– Stone discoveries, female perspectives – 1998
published in "de passage monique thomaes" vice versa verlag berlin 1998
translation by John Epstein
femmes / messages
Over the past centuries, sculptures of woman have presented a special challenge to observers insofar that these sculptures have represented male conceptions of womankind – of femmes – from previous times. What they did achieve was to place our conception of the female in a monument, in art, and in the history of civilization. If a sculpture was as successful as Schadow's marble group which depicted princesses Luise and Friederike of Prussia and which, in its premonition of the grace and naturalness of these two young women, was far ahead of its time (1797) by virtue of its expressive possibilities, it was rigorously withheld from public view. Only at the close of the 19th century was this sculpture again made accessible on a limited basis to the public.

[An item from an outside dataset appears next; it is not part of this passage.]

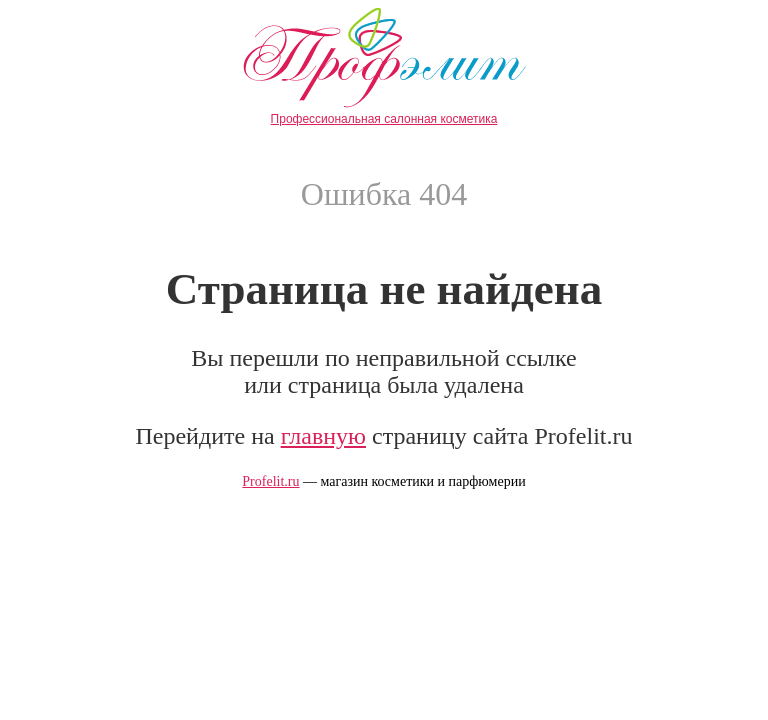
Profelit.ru (270, 481)
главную (323, 436)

For Monique Thomaes one of the woman sculptures, which for centuries long were completely exposed to our view and thereby helped in molding our idea of that which is "eternally female", stood as a "model". It was not a representation of women pénible, arduously working in the fields that was immortalized; nor was it that of women patiente, patiently raising those generations of children that created our visual concept of women in the history of civilization. With the photograph of a plaster cast, which was shot in Florence's Galleria dell'Accademia, does Thomaes present us with a detailed, sectioned woman's image which is at times nebulous, at times shadowy, and at times sharply focused, yet which has become fixed in history and stone.
The face of femme, framed in by thousands of tiny Shirly Temple locks, has an expression difficult to describe: capricieuse, obstinate, joueuse, mischievous, jolie, cute, naïve, artless or a little stupide, dumb. This face is enlarged and reduced; as a fog-like transparency it is projected upon the wall where, with each following image, it becomes shaper, slowly, very slowly until those traits finally become recognizable. We meet this face on meter long photo prints which in a seemingly endless row fit into a grid running from initially brightly glittering to dark shadowing – and so it begins to live.

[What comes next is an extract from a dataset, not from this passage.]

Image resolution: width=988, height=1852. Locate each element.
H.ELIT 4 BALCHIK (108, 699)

The illustration is extirpated from its stiffness and assumes a liveliness which impels the observer to carefully look. Is this the same face? For purposes of recognition it offers certain qualities, certain movements, certain moments which up to now the sculpture had never revealed. The stiffness of the centuries gives way to a vulnerability and softness of which the shadowing and reflections permit the discovery of an endless depth of being. This diversity of images, to which is added the play of French adjectives whose feminine endings are, in contrast to German, unmistakable, go on to round out the poetry of this female sculpture, allowing it to appear, into infinity, full of fantasy. Through the refractions, shadowing, and repetitions in a centuries-old object, the myth of the female receives a new dimension of recognition.
If Monique Thomaes faces the challenge of her own observations, then in the first place she is playing with the materials available to her. Disrespectful of interpretations or of expert testimonies which have been handed down to her, she is successful in bringing into the light of public knowledge that information which has first been filtered through her perspective and then, by means of her discoveries, finally revealed to the observer. With an infinite tenderness, she dissects body parts, facial sections, and series of movements, enlarging these to the point of unrecognizableness in order to direct our attention to that which is essential for her: the miracle of the human, the female life.